HOW TO COMPLETE THIS TASK — Reproduce every line of the material below exactly. No pictures belong in the copy.

DATA FOR THIS EXERCISE —
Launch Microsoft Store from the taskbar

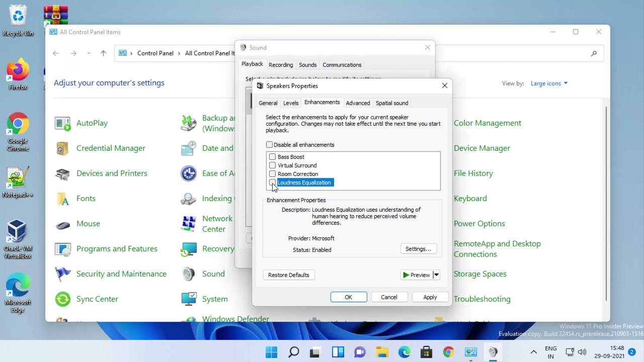point(426,352)
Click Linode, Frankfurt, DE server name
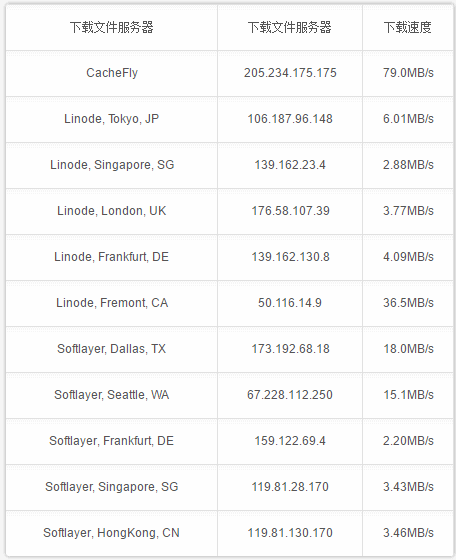The height and width of the screenshot is (560, 456). pyautogui.click(x=111, y=257)
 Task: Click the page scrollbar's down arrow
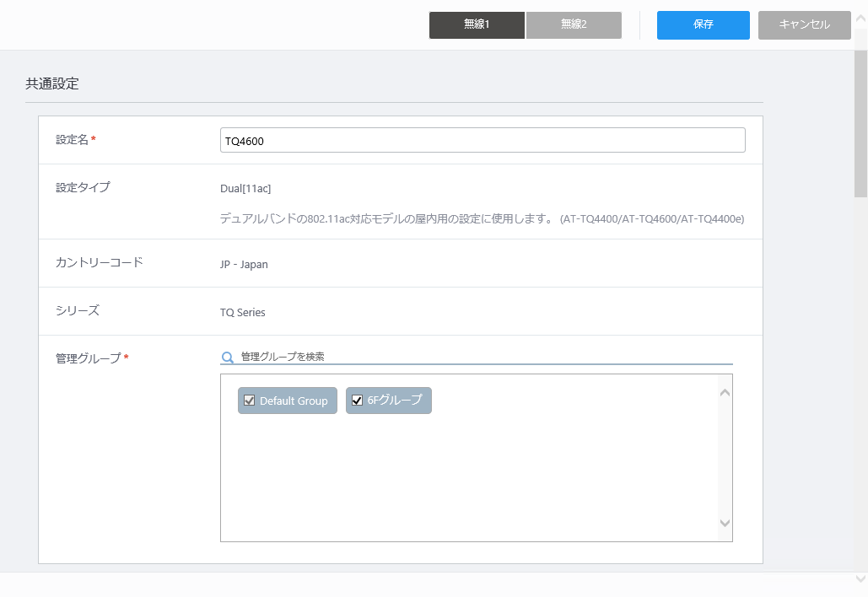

ANSWER —
Launch Microsoft Store from the taskbar

point(426,352)
Click Linode, Frankfurt, DE server name
The height and width of the screenshot is (560, 456). pyautogui.click(x=111, y=257)
 Task: Click the page scrollbar's down arrow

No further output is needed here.